AIM OF THE EXERCISE: If a picture appears, leave it out, and reproduce exactly the lines from the start of the listing below through the one bearing "ethics (126, 2330)".

════════

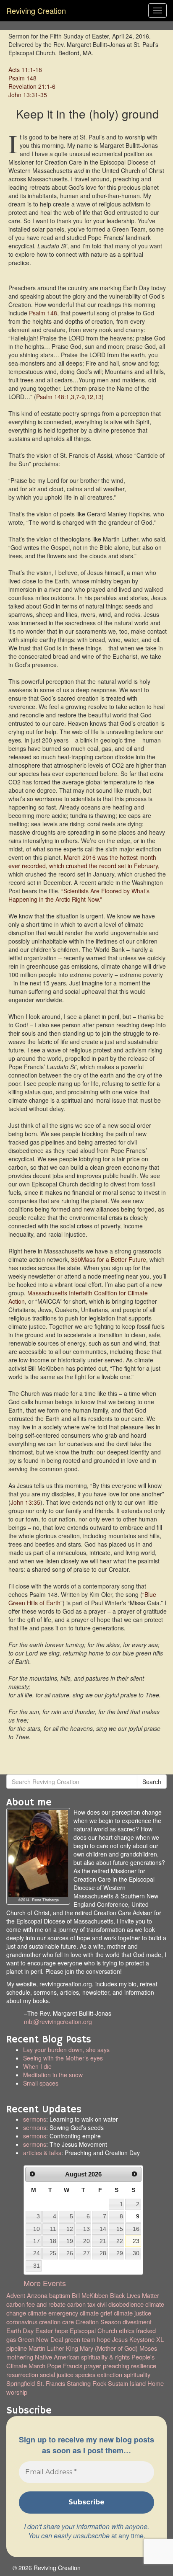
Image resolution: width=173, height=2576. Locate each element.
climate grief (96, 2312)
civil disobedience (120, 2304)
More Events (45, 2282)
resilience (143, 2365)
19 (69, 2241)
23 (136, 2241)
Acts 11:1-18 (25, 69)
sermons (34, 2119)
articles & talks (42, 2152)
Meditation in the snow (53, 2075)
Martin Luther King (53, 2348)
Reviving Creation (36, 10)
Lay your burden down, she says (66, 2049)
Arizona (37, 2295)
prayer (92, 2365)
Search (151, 1781)
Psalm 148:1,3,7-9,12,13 (69, 396)
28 (103, 2253)
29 (119, 2253)
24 (36, 2253)
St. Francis (51, 2383)
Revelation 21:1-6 (31, 86)
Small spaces (84, 2087)
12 (69, 2228)
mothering (19, 2356)
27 (86, 2253)
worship (16, 2392)
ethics (126, 2330)
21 (103, 2241)
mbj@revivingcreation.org (58, 2021)
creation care (56, 2321)
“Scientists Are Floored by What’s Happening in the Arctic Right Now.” (78, 895)
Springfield (20, 2383)
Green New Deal (40, 2339)
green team (80, 2339)
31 (36, 2265)
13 (86, 2228)
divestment (137, 2321)
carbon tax (81, 2304)
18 (53, 2241)
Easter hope (51, 2330)
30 (136, 2253)
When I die (37, 2066)
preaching (116, 2365)
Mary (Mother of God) (109, 2348)
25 (53, 2253)
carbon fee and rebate (36, 2304)
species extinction (98, 2374)
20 (86, 2241)
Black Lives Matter (134, 2295)
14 (103, 2228)
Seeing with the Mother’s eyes (63, 2058)
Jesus (120, 2339)
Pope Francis (64, 2365)
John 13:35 (25, 1502)
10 (36, 2228)
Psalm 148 (22, 78)
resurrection (22, 2374)
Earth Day (20, 2330)
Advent (15, 2295)
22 (119, 2241)
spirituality (137, 2374)
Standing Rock (86, 2383)
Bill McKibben (90, 2295)
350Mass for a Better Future (108, 1259)
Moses (148, 2348)
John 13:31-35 (27, 94)
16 (136, 2228)
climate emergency (53, 2312)
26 (69, 2253)
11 (53, 2228)
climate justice (132, 2312)
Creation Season (98, 2321)
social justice (56, 2374)
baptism (59, 2295)
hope (103, 2339)
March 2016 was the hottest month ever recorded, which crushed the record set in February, (84, 861)
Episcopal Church (93, 2330)
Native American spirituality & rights (82, 2356)
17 (36, 2241)
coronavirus (21, 2321)
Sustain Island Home (136, 2383)
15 (119, 2228)
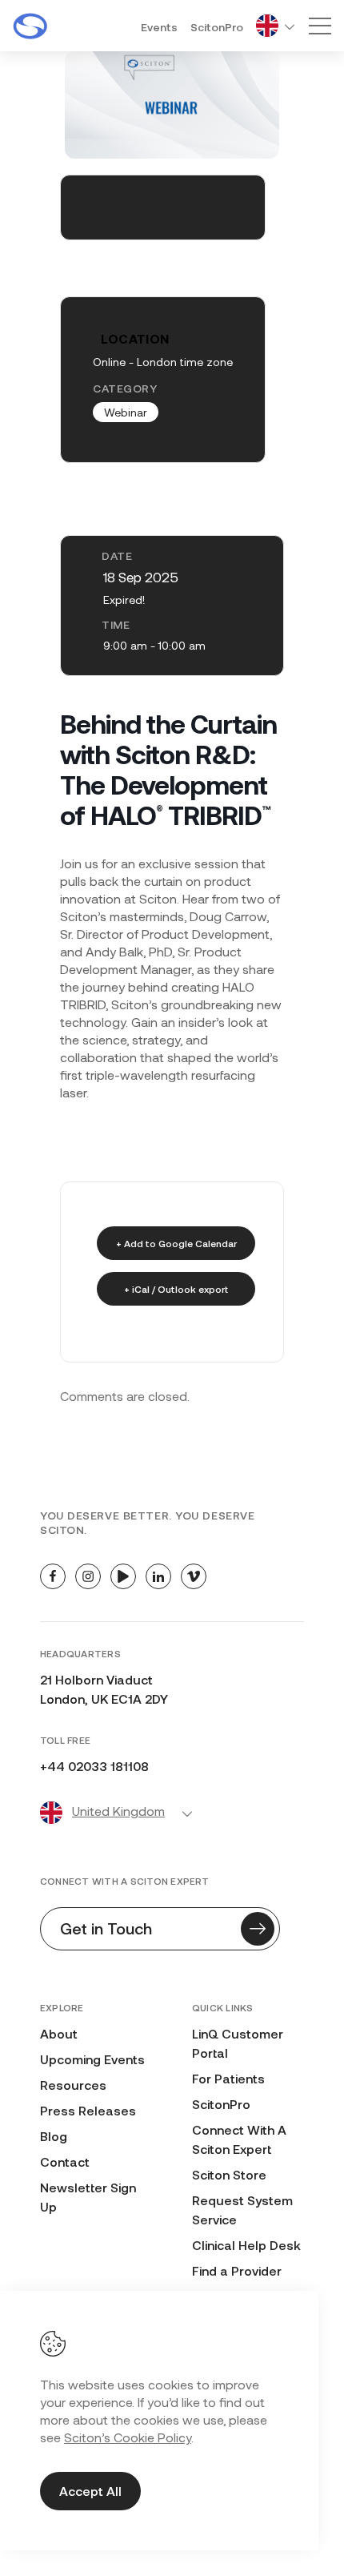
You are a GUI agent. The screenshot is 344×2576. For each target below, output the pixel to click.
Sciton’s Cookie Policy (127, 2437)
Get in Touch (106, 1928)
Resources (73, 2084)
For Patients (228, 2078)
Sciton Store (229, 2174)
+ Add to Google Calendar (176, 1243)
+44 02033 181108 (94, 1765)
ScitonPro (216, 27)
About (59, 2033)
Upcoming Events (92, 2059)
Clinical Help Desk (246, 2244)
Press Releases (88, 2110)
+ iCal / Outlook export (176, 1288)
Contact (65, 2161)
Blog (53, 2135)
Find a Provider (237, 2270)
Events (159, 27)
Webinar (125, 412)
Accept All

════════

SOLUTION FOR THIS TASK:
Image resolution: width=173, height=2576. Locate each element.
climate grief (96, 2312)
civil disobedience (120, 2304)
More Events (45, 2282)
resilience (143, 2365)
19 (69, 2241)
23 (136, 2241)
Acts 11:1-18 (25, 69)
sermons (34, 2119)
articles & talks (42, 2152)
Meditation in the snow (53, 2075)
Martin Luther King (53, 2348)
Reviving Creation (36, 10)
Lay your burden down, she says (66, 2049)
Arizona (37, 2295)
prayer (92, 2365)
Search (151, 1781)
Psalm 148:1,3,7-9,12,13 (69, 396)
28 (103, 2253)
29 (119, 2253)
24 (36, 2253)
St. Francis (51, 2383)
Revelation 21:1-6 (31, 86)
Small spaces (84, 2087)
12 (69, 2228)
mothering (19, 2356)
27 (86, 2253)
worship (16, 2392)
ethics (126, 2330)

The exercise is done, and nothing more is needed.